As we continue to think about the future of GDPR, one of the most important aspects to its continued success will be about how it evolves. After all, four years in the technology world can feel like a long time ago when it comes to innovation and new ways of working. In addition, a big part of the success behind GDPR will be about ensuring data protection is seen as working hand in hand with the business and its goals. Too often we see security and legislation regarded as a trade off or a blocker to innovation. At the same time, many businesses struggle with having full visibility over who has access to customer data. As we strive to create a more secure and digital Europe, the evolution of GDPR will play a critical part in this and it is at the center of ensuring we continue to think about data security practices. However, in order to get maximum success, we need to see business leaders embracing a digital culture that turns the spotlight on the value of our data, while also applying pragmatic data protection and cybersecurity methods that provide access at the right time and at the right privilege level when it comes to handling sensitive data.
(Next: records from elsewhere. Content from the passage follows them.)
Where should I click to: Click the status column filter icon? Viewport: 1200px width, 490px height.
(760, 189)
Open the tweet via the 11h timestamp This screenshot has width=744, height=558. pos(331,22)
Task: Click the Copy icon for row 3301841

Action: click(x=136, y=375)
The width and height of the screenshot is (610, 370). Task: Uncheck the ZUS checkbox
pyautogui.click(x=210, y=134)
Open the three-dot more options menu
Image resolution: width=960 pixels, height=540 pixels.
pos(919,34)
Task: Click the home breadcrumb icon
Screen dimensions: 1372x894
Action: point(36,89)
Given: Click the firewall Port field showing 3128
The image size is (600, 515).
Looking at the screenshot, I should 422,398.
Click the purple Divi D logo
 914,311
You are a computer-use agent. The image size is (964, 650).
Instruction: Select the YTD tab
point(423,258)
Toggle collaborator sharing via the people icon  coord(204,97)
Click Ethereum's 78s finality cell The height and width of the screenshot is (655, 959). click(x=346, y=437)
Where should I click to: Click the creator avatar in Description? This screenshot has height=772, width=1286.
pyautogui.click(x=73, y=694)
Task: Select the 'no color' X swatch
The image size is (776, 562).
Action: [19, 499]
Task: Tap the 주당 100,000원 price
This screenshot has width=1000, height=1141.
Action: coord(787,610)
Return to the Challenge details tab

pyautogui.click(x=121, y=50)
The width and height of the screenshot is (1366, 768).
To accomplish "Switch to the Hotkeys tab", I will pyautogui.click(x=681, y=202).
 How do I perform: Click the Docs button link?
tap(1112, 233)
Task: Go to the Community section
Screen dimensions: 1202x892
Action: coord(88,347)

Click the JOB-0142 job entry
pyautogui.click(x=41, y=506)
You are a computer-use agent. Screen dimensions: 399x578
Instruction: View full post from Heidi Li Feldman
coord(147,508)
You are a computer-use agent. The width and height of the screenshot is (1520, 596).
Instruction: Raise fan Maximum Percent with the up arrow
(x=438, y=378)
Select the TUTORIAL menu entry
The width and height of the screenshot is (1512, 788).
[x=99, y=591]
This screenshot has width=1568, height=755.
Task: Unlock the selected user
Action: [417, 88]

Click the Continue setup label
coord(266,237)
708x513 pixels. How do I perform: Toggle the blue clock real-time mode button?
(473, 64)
With the right platforms in place, businesses can support innovation and agility, without jeopardising on privacy.
GDPR set the standard for privacy, but this concept is relatively incomplete as it’s deeply intertwined and reliant on strong, resilient cyber security practices to keep data secure and well, private.
However, you can’t have privacy without security, and you can’t have strong security when passwords and traditional MFA are involved.
Although the GDPR does not say anything specific about passwords, you are required to process personal data securely by means of appropriate technical and organisational measures. The ICO does note that any password setup that you implement must be appropriate to the particular circumstances of this processing and businesses should consider whether there are any better alternatives to using passwords.
A fundamental failing of common security tropes is that you can make passwords safe, and the longer and more complex they are the better. WRONG. To better protect privacy, governments must ensure businesses eliminate passwords.
Up there with the security failings of passwords is also the ease with which attackers can now bypass traditional MFA using off-the-shelf phishing and Man in the Middle exploits. Legacy MFA is redundant and will continue to prove unreliable. Legislation should be continually updated, and outdated password and MFA practices should be addressed. Government bodies must ensure that businesses are using phishing resistant, passwordless MFA to protect sensitive and critical data.
It may have been four years since GDPR was introduced, but compliance is a process that must be adapted continuously.
To keep on top of this, companies must try to understand the regulatory requirements as much as possible and keep track of how it affects their own industry. Businesses should then conduct assessments to identify their own privacy risks, prioritise them and create an action plan to mitigate the most important risks. It’s also important for companies to review the security policies and procedures already in place, to stay compliant with regulations applicable to their business.
To ensure sustainable compliance, companies should also streamline and automate compliance processes and policies as much as possible. Technology like identity security can achieve this by regulating user access and keeping track of who is using various apps and data, and when. Doing this can save costs as well as valuable staff time, while reducing the risk of devastating data breaches due to manual errors.